You are viewing a plain text version of this content. The canonical link for it is here.
Posted to commits@spark.apache.org by me...@apache.org on 2014/11/25 01:37:19 UTC
spark git commit: [SPARK-4562] [MLlib] speedup vector

Repository: spark
Updated Branches:
  refs/heads/master cb0e9b098 -> b660de7a9


[SPARK-4562] [MLlib] speedup vector

This PR change the underline array of DenseVector to numpy.ndarray to avoid the conversion, because most of the users will using numpy.array.

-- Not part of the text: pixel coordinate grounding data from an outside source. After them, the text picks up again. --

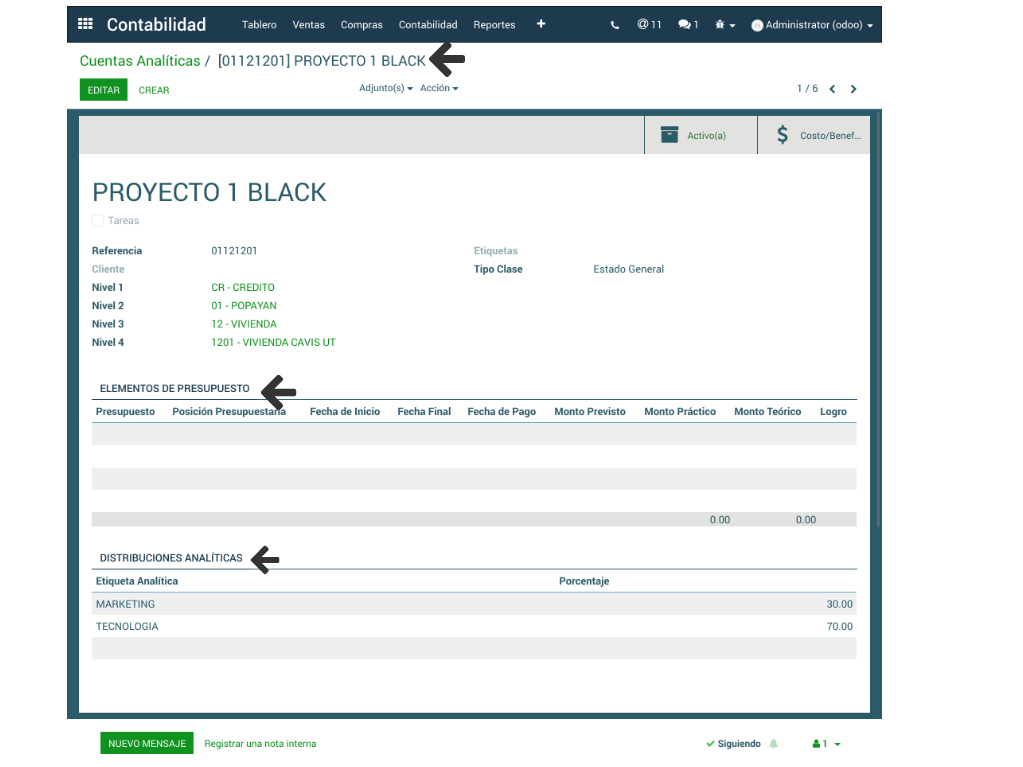The image size is (1023, 767).
Task: Toggle the Tareas checkbox
Action: [x=98, y=221]
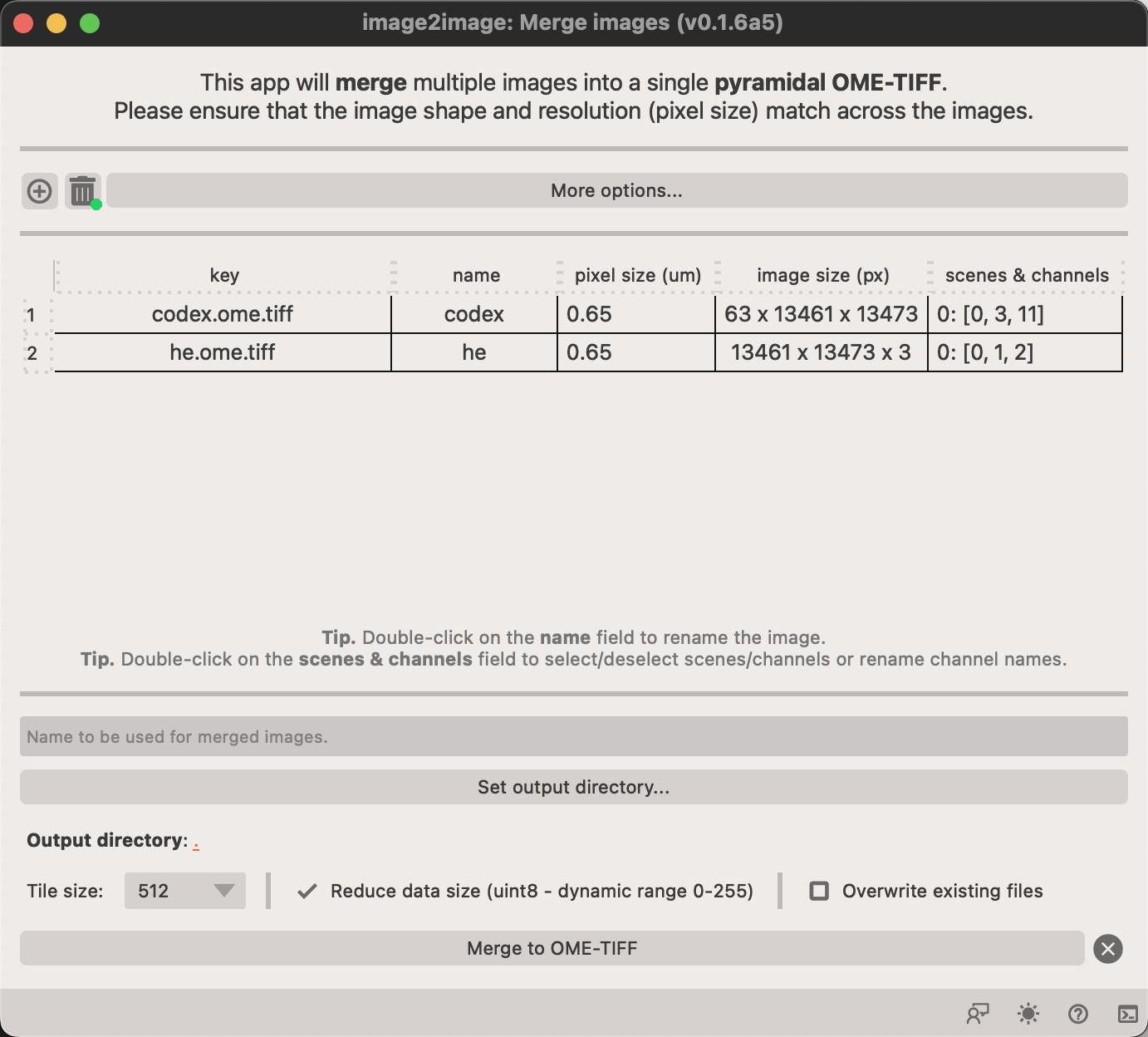This screenshot has width=1148, height=1037.
Task: Enable the Overwrite existing files checkbox
Action: (x=819, y=891)
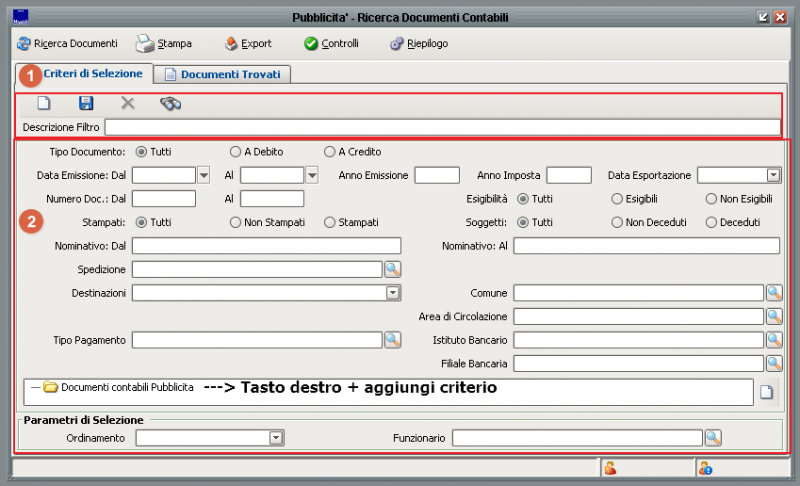Select the Deceduti soggetti option
Viewport: 800px width, 486px height.
tap(712, 222)
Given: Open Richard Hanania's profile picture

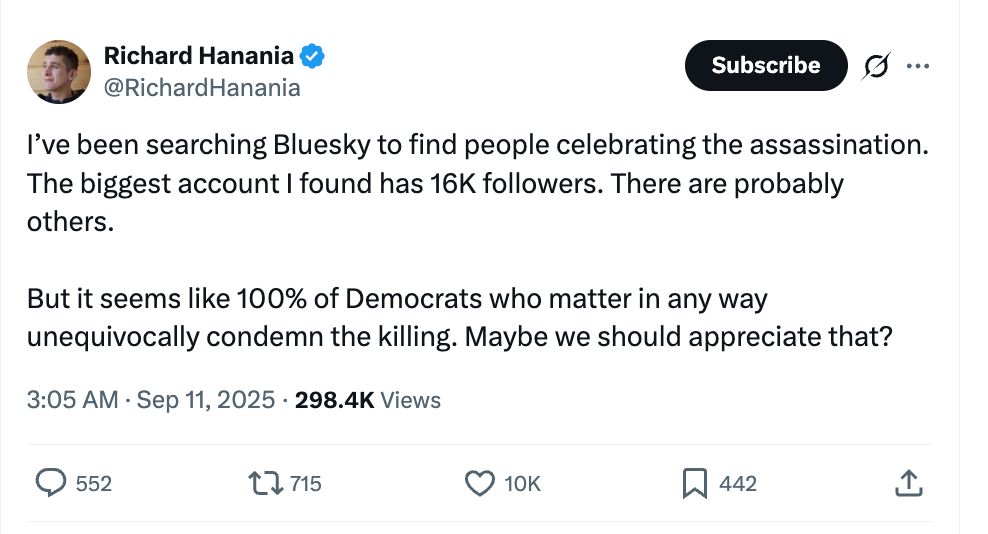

It also improve the serialization of DenseVector.

Before this change:

trial	| trainingTime | 	testTime
-------|--------|--------
0	| 5.126 | 	1.786
1	|2.698	|1.693

After the change:

trial	| trainingTime |	testTime
-------|--------|--------
0	|4.692	|0.554
1	|2.307	|0.525

This could partially fix the performance regression during test.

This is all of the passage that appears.